博主前言:
「2020本来是充满希望,收获幸福的一年。可没想到这一年的开始就如此的惨烈、痛苦。在此,博主真诚的祝福那些身处在抗疫一线的白衣天使们能够平稳健康,给他(她)们致以最崇高的敬意」
这篇博客讲述Python中的迭代器和生成器,内容较抽象,希望读者结合代码好好理解。
1. 迭代器
迭代是重复反馈过程的活动,其目的通常是为了逼近所需目标或结果。
每一次对过程的重复称为一次“迭代”,而每一次迭代得到的结果会作为下一次迭代的初始值。
在计算机中重复执行程序中的循环,直到满足某条件为止,亦称为迭代。
1.1 iter()
Python语言中,在定义一个类时,如果在类中定义了iter()函数,
那么这个类就是可迭代的类,
由这个类所实例化的对象就是可迭代的对象。
在Python语言中,可调用collections模块的Iterable中的isinstance()函数判断当前对象是否可迭代。
from collections import Iterable
class IterableClass(object):
"""定义一个可迭代的类"""
def __init__(self,name,nubmer): # 构造函数
self.name = name
self.number = nubmer
def __iter__(self): # 定义iter函数,伪代码
pass
def main():
test = IterableClass("tomato",2020)
print("判断test是否可迭代:%s" % isinstance(test,Iterable))
if __name__ == '__main__':
main()
当我们运行上述代码时,结果如下:
可当我们把定义的iter函数注释掉后再运行时代码,结果会大相径庭。
# def __iter__(self): # 定义iter函数,伪代码
# pass
由此可知:
当类中定义了iter函数时,那么由该类实例化的对象是可迭代的。
当类中没有定义iter函数时,由该类实例化的对象就不可迭代(例整型)。
1.2 next()
在类定义时,同时定义了iter函数和next函数的类,其所实例化的对象称为迭代器对象。

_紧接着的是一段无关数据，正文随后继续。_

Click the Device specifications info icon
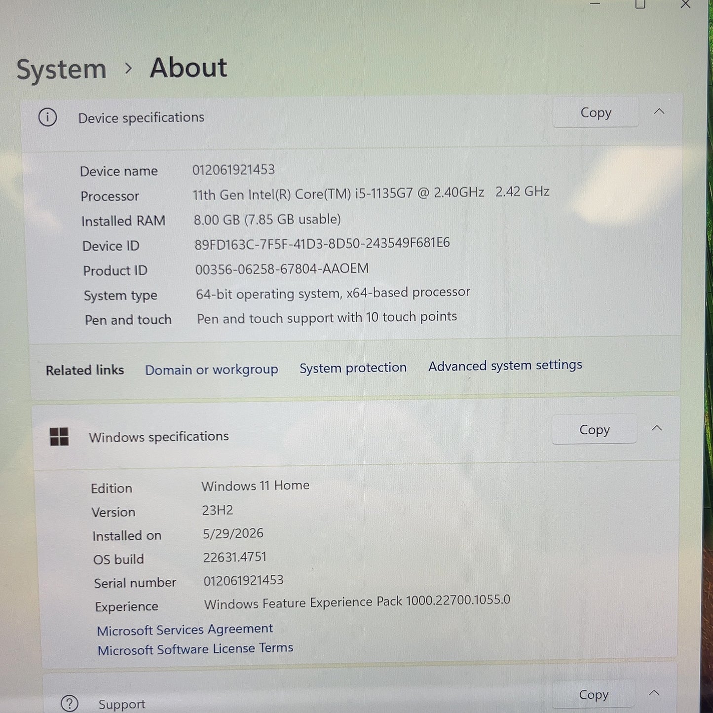 coord(48,117)
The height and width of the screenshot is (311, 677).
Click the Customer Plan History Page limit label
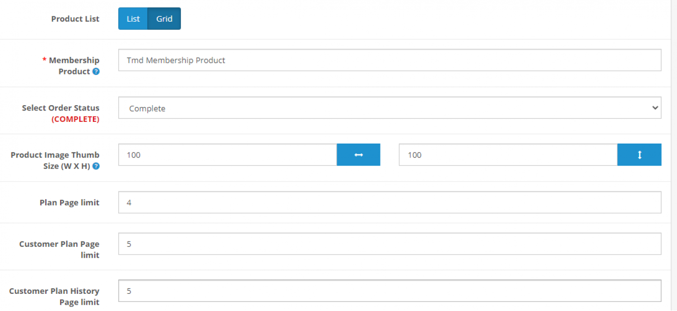54,297
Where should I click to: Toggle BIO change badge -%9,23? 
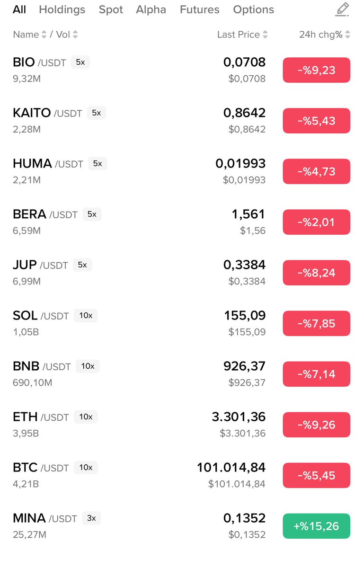(x=316, y=70)
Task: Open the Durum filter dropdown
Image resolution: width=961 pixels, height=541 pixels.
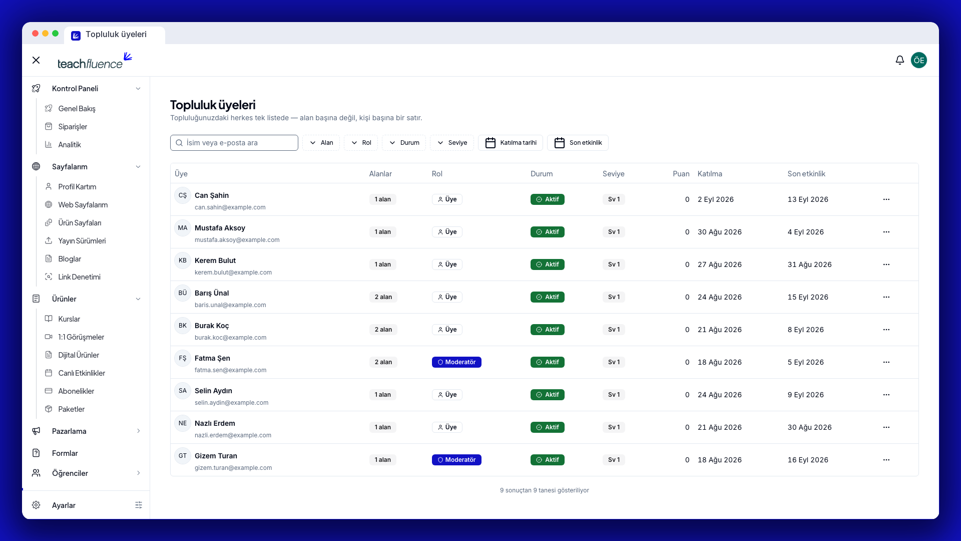Action: point(404,143)
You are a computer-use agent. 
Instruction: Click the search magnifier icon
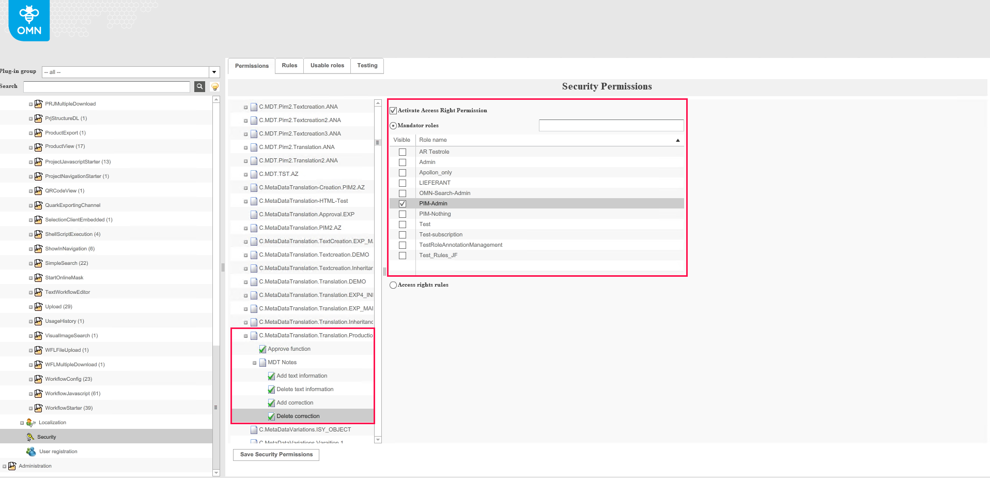[199, 86]
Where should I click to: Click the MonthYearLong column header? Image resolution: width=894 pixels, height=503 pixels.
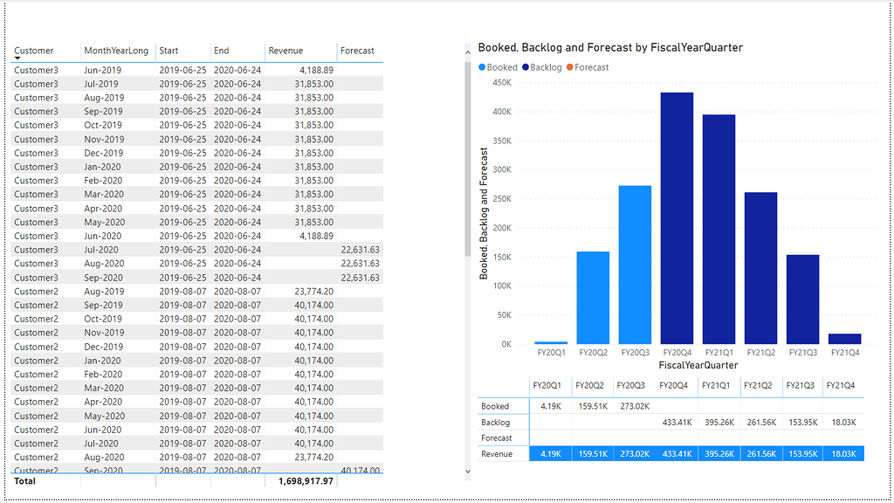click(117, 51)
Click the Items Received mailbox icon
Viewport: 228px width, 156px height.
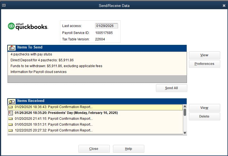12,101
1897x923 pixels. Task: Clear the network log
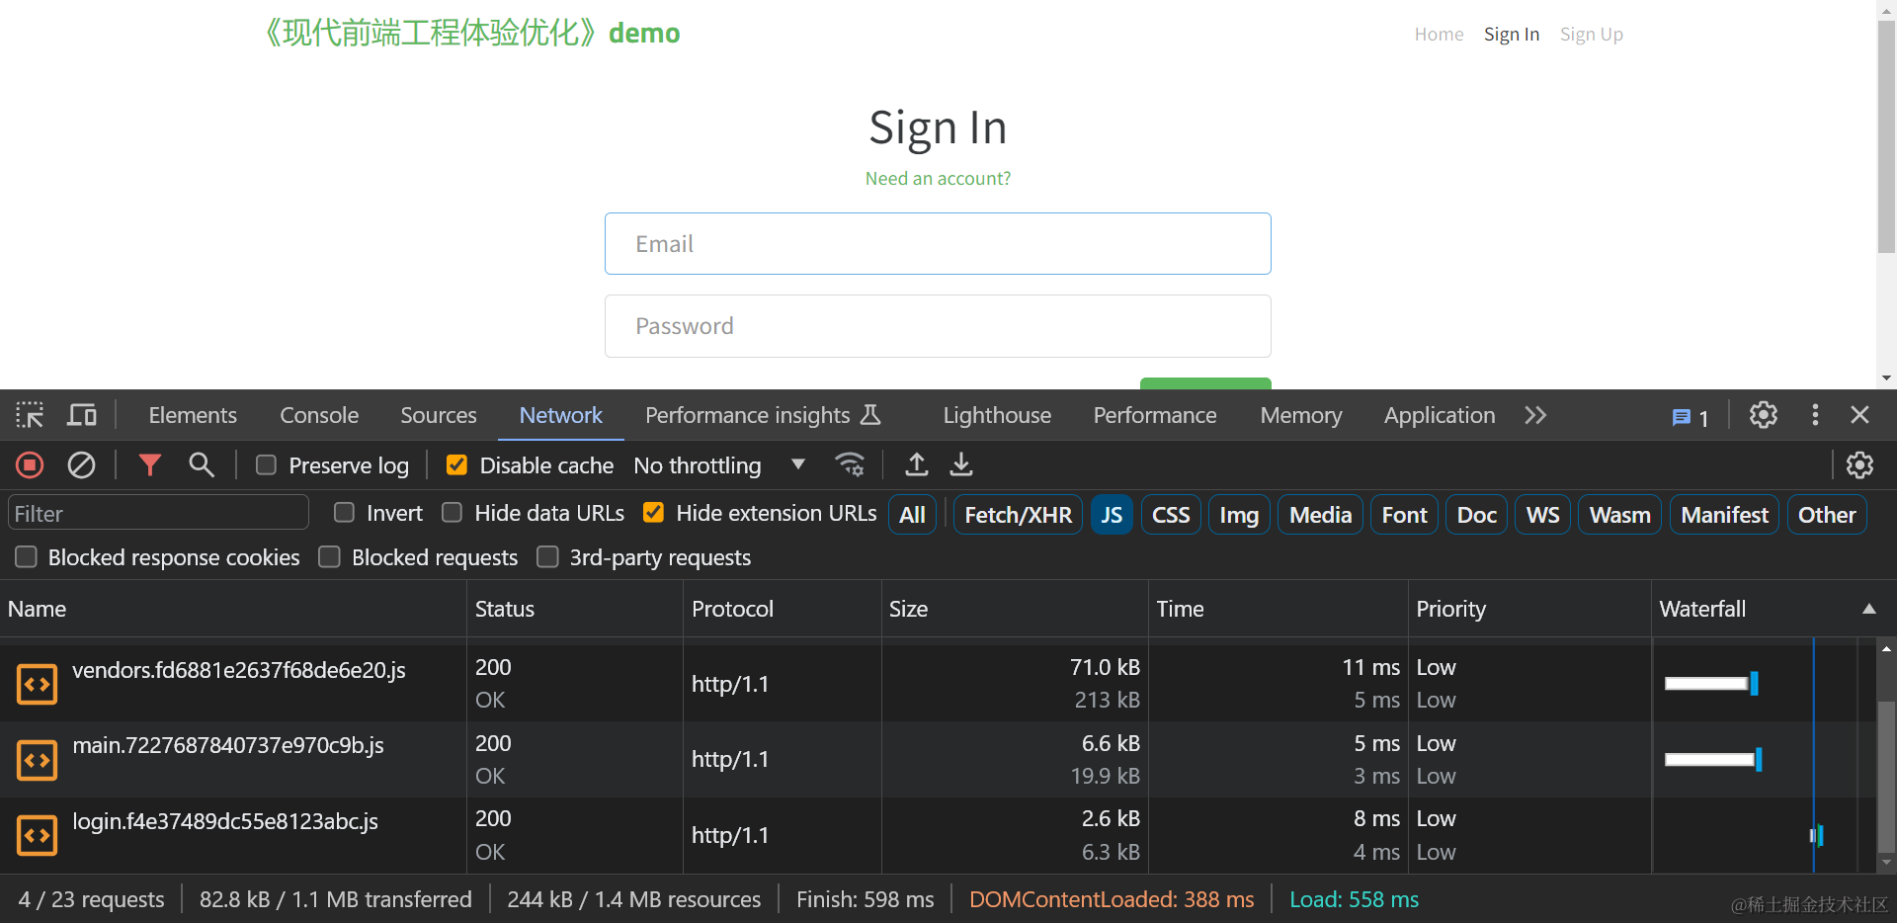pos(81,464)
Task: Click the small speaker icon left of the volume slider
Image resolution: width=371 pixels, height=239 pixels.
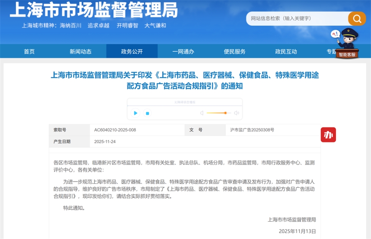Action: click(201, 113)
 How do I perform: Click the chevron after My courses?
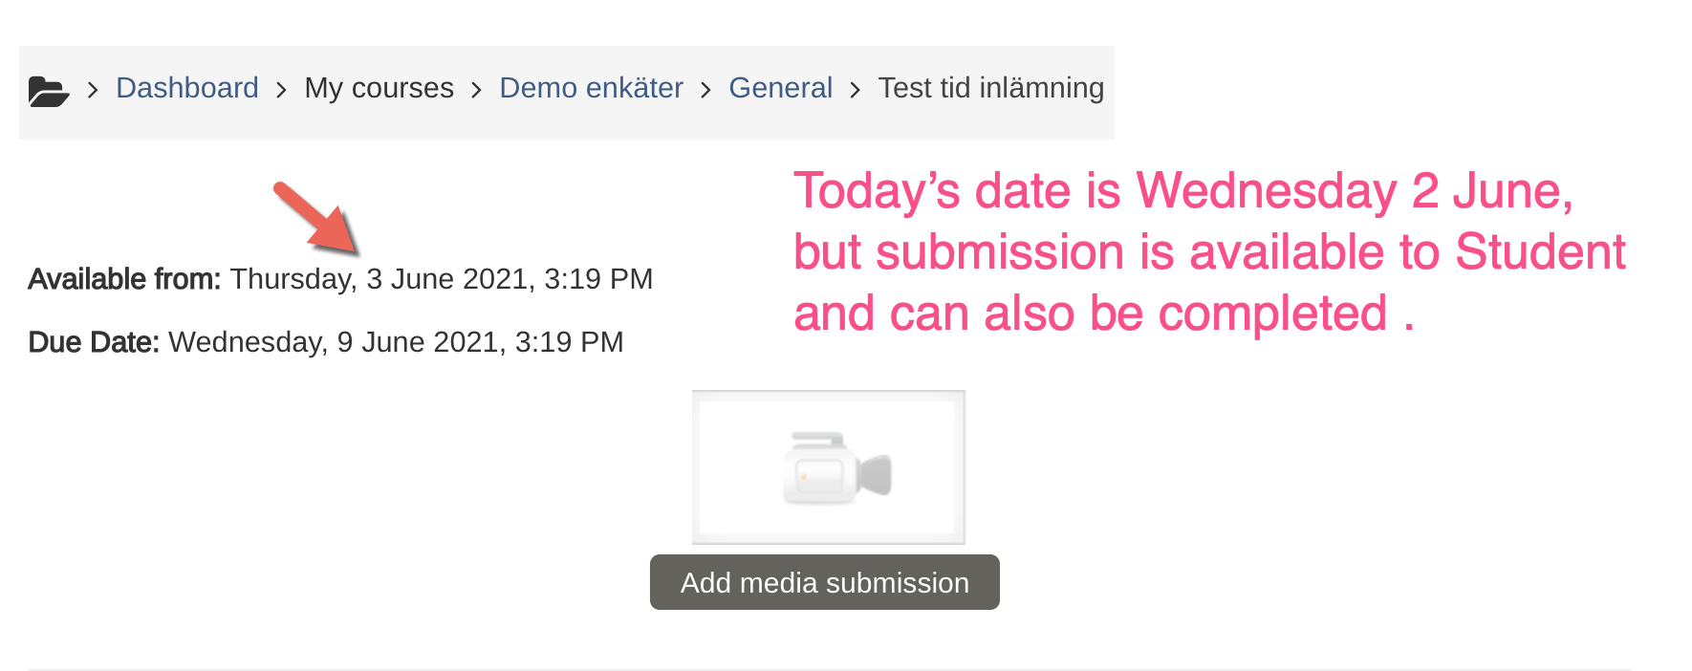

可以被next()函数调用并不断返回下一个值的对象称为迭代器:Iterator
在Python语言中,可调用collections模块的Iterable中的isinstance()函数判断当前对象是否为迭代器对象(代码实现如上段)
接下来,我们在定义一个迭代器类。
from collections import Iterable
class IteratorClass(object):
"""定义一个迭代器类"""
def __init__(self): # 构造函数
self.g_number = 0
self.name = list()
self.number = list()
def AddMemmber(self,name,number): # 添加数据
self.name.append(name)
self.number.append(number)
def __iter__(self):
return self
def __next__(self):
if len(self.name) > self.g_number:
name = self.name[self.g_number]
number = self.number[self.g_number]
self.g_number += 1
return "姓名:"+name+", "+"学号:"+str(number)
else:
raise StopIteration
def main():
test = IteratorClass()
test.AddMemmber("tomato",2020)
test.AddMemmber("potato",2021)
test.AddMemmber("konato",2022)
for member in test:
print(member)
if __name__ == '__main__':
main()
运行上段代码,结果如以下图示。
主线程执行顺序:
- 定义一个迭代器类IteratorClass,实例化一个对象test
- 使用AddMemmber函数,将个人信息加入库中
- 执行迭代运算,从test对象中取出每个人的个人信息
- 在迭代运算中(即for循环),迭代器对象会自动调用类中的iter函数,iter函数的返回值是一个迭代器。在此代码中,test对象的iter函数的返回值为自身,因为test对象自身就是一个迭代器对象
- 调用迭代器的next函数来取值,一次迭代调用一次next函数。
- Python中的迭代器协议就是每次调用next函数的对象会前进到下一个结果,
而在迭代器中的值取完时则会抛出StopIteration异常。
2. 生成器
生成器是一种特殊的迭代器。
例:
列表生成式: | [ x*2 for x in range()10 ] |
---|---|
列表生成器: | ( x*2 for x in range()10 ) |
2.1 yield
在函数定义时,若函数体中存在关键字yield,
那么该函数就是一个生成器模板,
调用该函数,就是创建一个生成器对象。
yield后面是谁,就把谁return,再次调用时从上次yield的地方继续执行。
最后,我们用代码来实现一下黄体字的编程逻辑:
g_number = 10 # 定义一个全局变量g_number
def generator(): # 定义一个生成器模板
global g_number
while True:
print("----- 1 -----")
print("当前number的值为:",g_number)
yield g_number
g_number -= 1
print("当前number的值为:",g_number)
print("----- 2 -----")
def main():
test = generator()
next(test)
if __name__ == '__main__':
main()
因为迭代器都能通过调用next()函数使其运行,
生成器是一种特殊的迭代器,
所以这里的生成器对象test同样调用next函数来运行。
运行上述代码,结果如以下图示:
当我们修改main函数,将next函数运行两次,这时得到的结果如以下图示:
def main():
test = generator()
next(test)
next(test)
由此,我们可以看出在函数定义中,
yield后面是谁,就把谁return,再次调用时从上次yield的地方继续执行,
当再次运行到yield时,再次将yield后面的值return。